Local Arizona news station KTAR reported Friday that Arpaio has filed an appeal with the U.S. District Court, arguing that Judge Susan Bolton “refused to give the Sheriff a trial by jury,” and that her “verdict was completely unsupported by the evidence, among numerous other reasons” when she found him in contempt of court for refusing to stop racially profiling Hispanic people at traffic stops for immigration checks.
In October, following a presidential pardon of the sheriff, Bolton accepted that Arpaio would not face sentencing but did not vacate her ruling that found Arpaio guilty.
The former Arizona sheriff, who lost his reelection bid in 2016 after two decades on the job, was known as “America’s toughest sheriff” for his “tent city” prison complex and oft-criticized brutal treatment of prisoners.

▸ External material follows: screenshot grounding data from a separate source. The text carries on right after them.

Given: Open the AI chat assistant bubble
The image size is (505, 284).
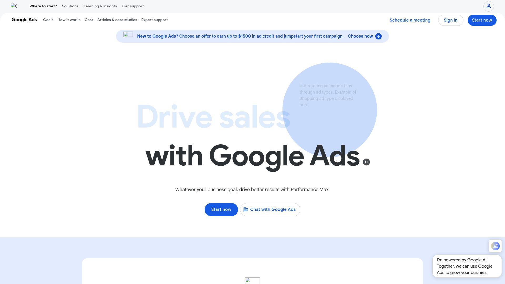Looking at the screenshot, I should click(495, 246).
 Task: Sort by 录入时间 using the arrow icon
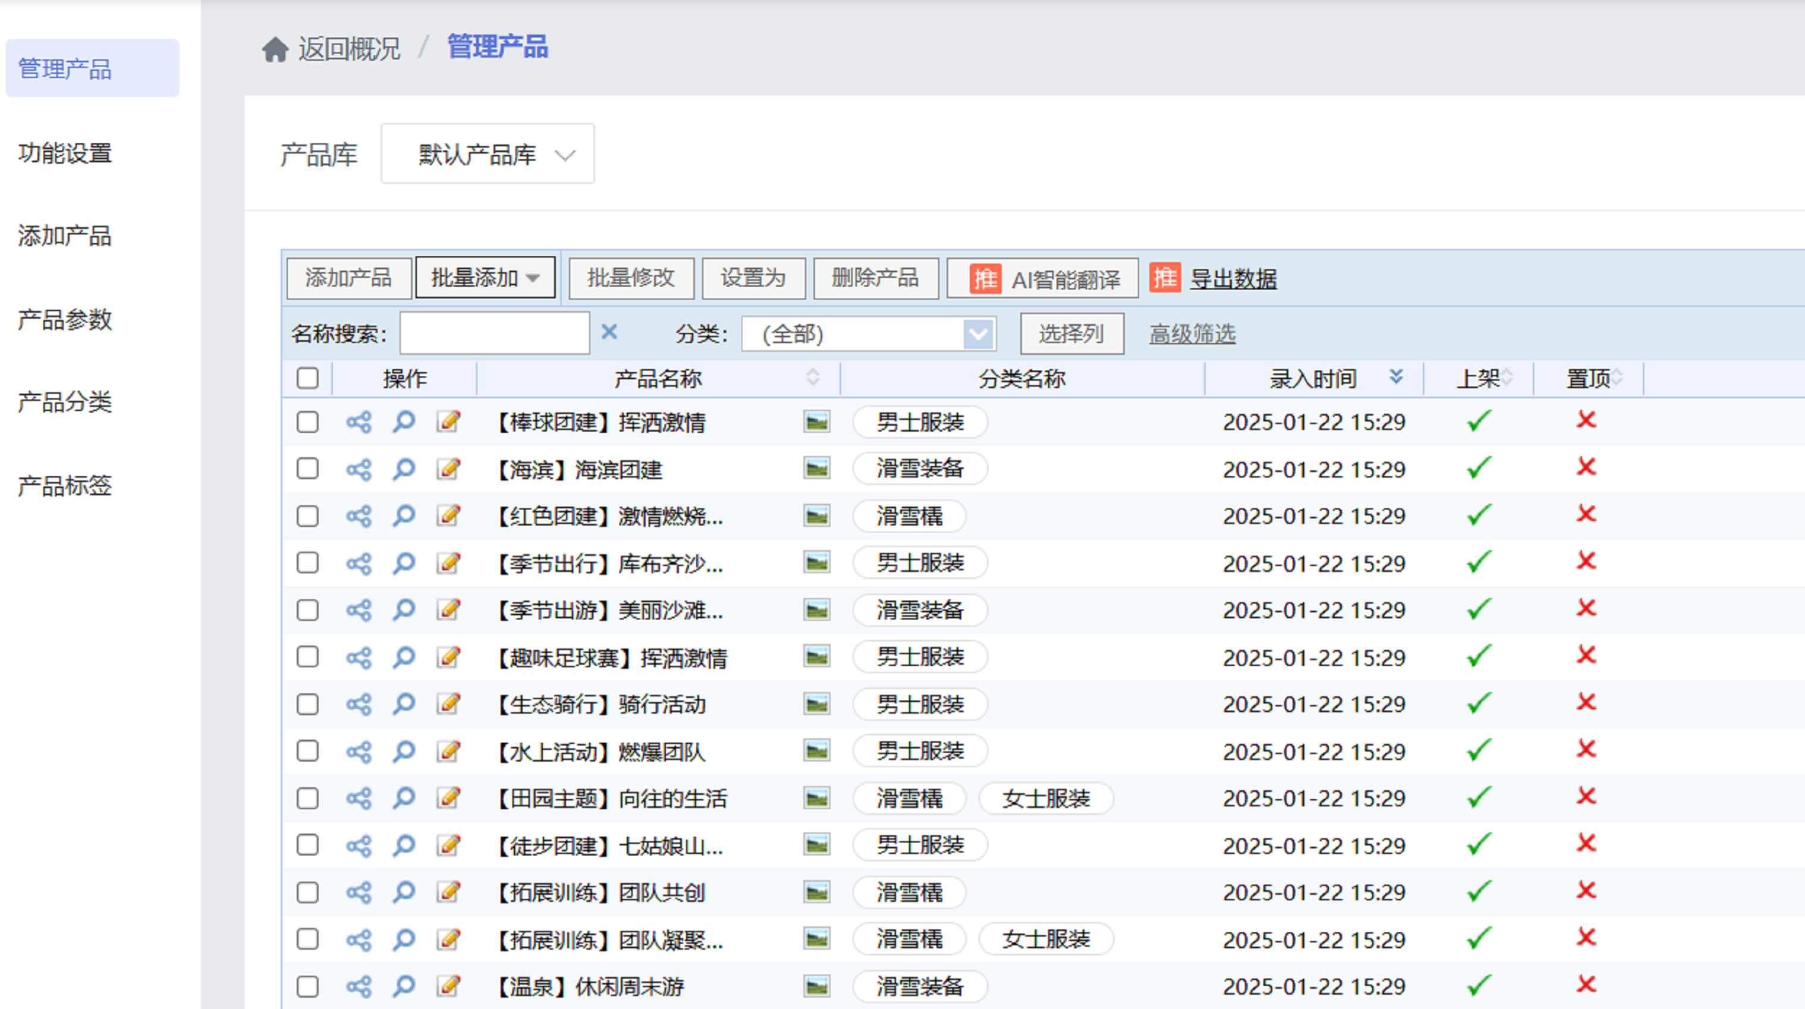tap(1396, 378)

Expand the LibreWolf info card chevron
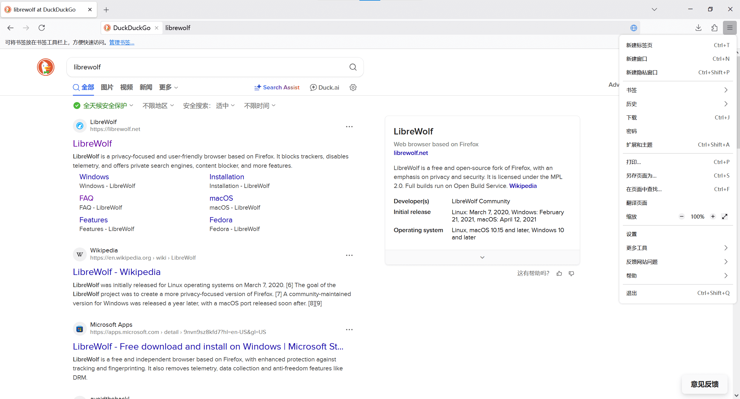tap(482, 257)
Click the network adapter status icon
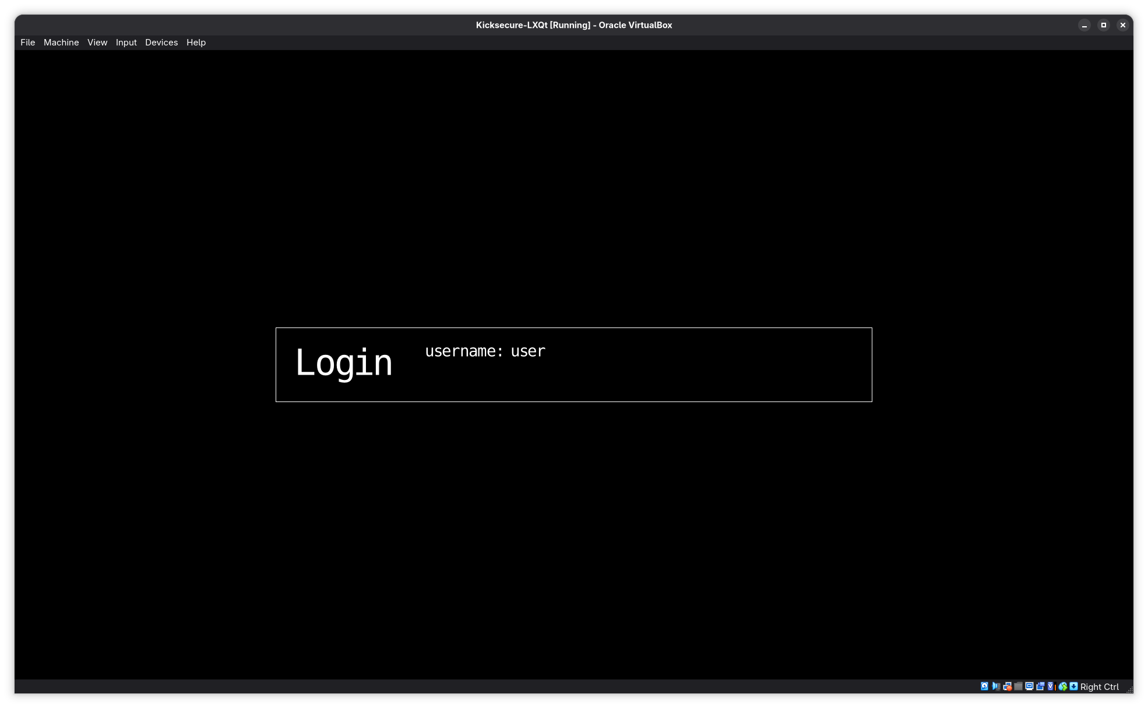The height and width of the screenshot is (708, 1148). click(1007, 686)
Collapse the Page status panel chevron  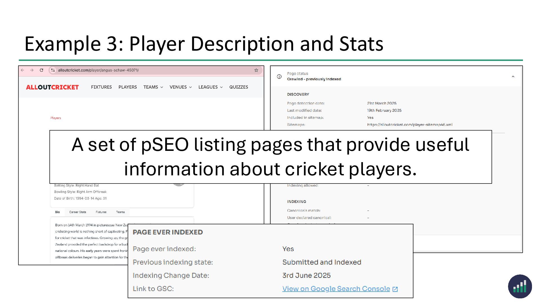(x=513, y=77)
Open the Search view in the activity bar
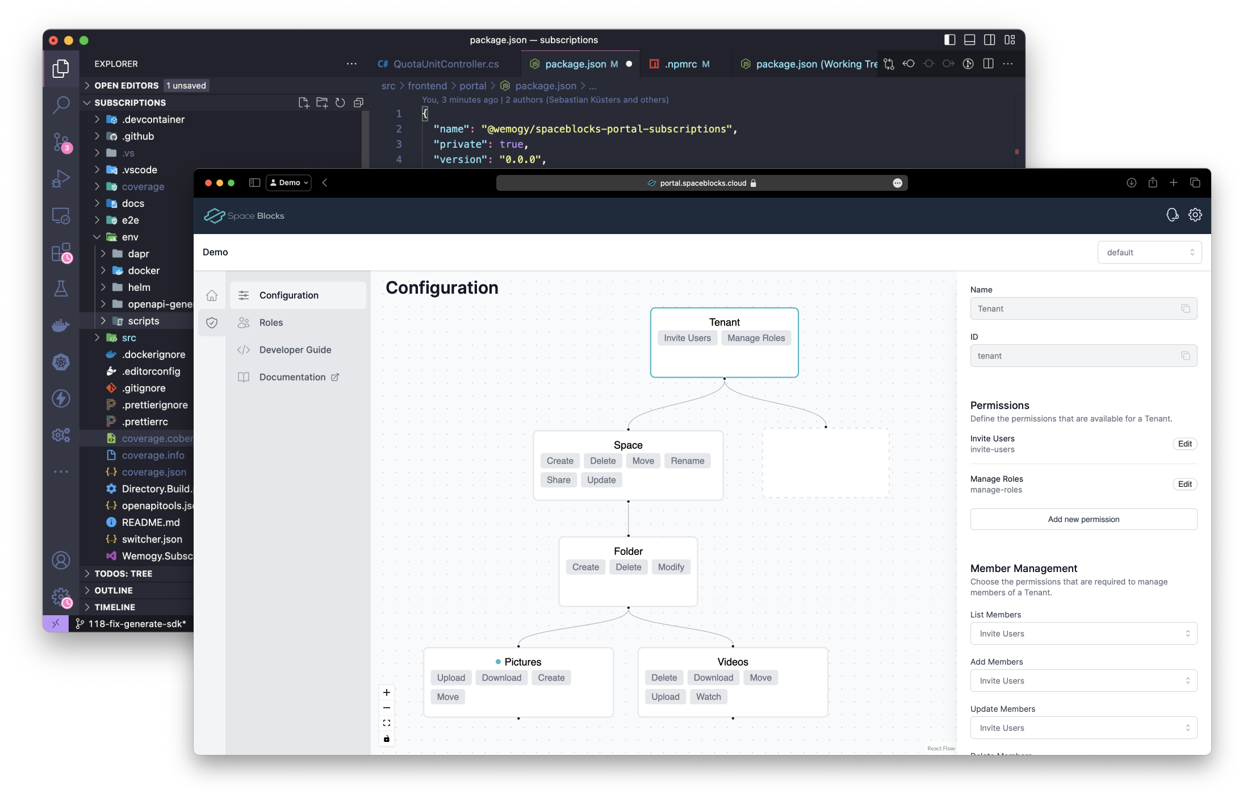 point(61,106)
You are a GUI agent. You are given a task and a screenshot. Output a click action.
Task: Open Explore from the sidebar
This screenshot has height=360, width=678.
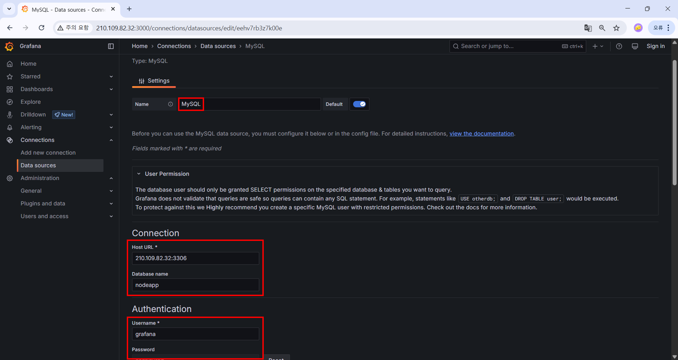31,102
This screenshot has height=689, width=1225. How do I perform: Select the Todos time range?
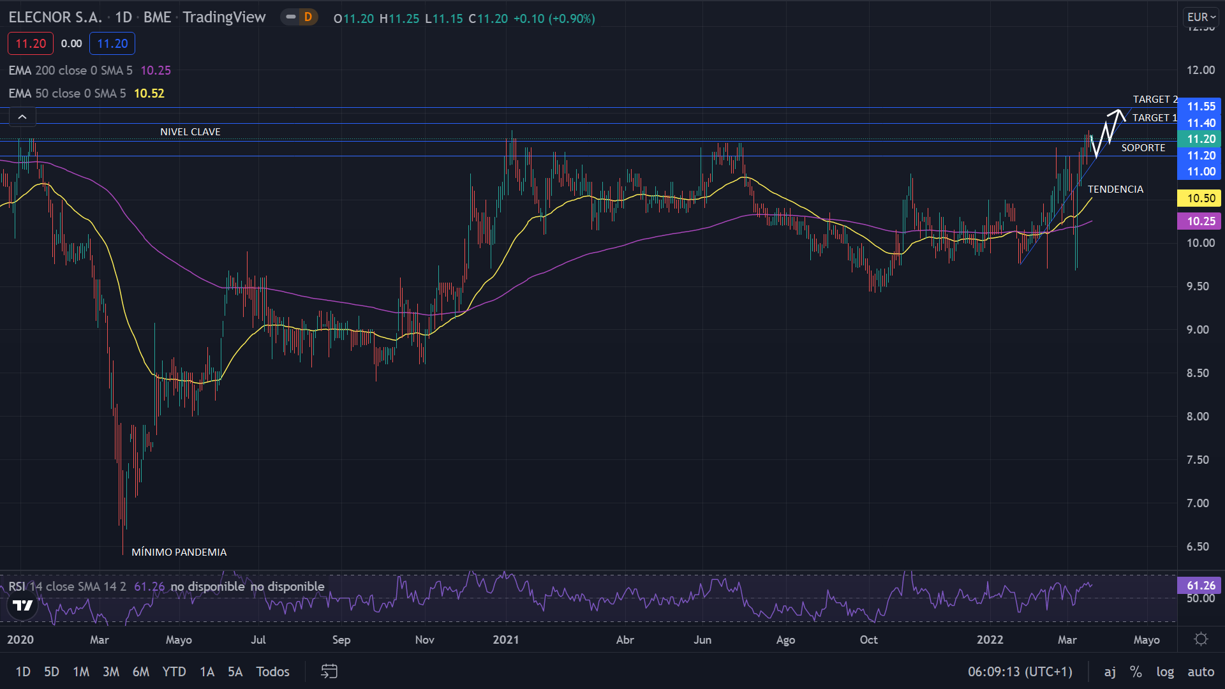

Arpaio was convicted of contempt in July, before being pardoned by President Trump in August.
Arpaio, a top Trump supporter, filed paperwork to run for Senate this week after announcing his bid last week.
“I have a lot to offer. I’m a big supporter of President Trump,” he told The Washington Examiner last week.
“I’m going to have to work hard; you don’t take anything for granted. But I would not be doing this if I thought that I could not win. I’m not here to get my name in the paper, I get that every day, anyway,” he said.
During his tenure as sheriff, Arpaio helped popularize the “birther” conspiracy that questioned former President Obama’s birthplace, a fringe theory that Trump has also promoted. Democrats and others have called the movement racist.
Arizona’s open Senate seat is currently held by retiring Sen. Jeff Flake (R), who announced last year that he would not seek reelection. He made the announcement, in the face of a tough primary challenge, in a fiery speech on the Senate floor denouncing the president.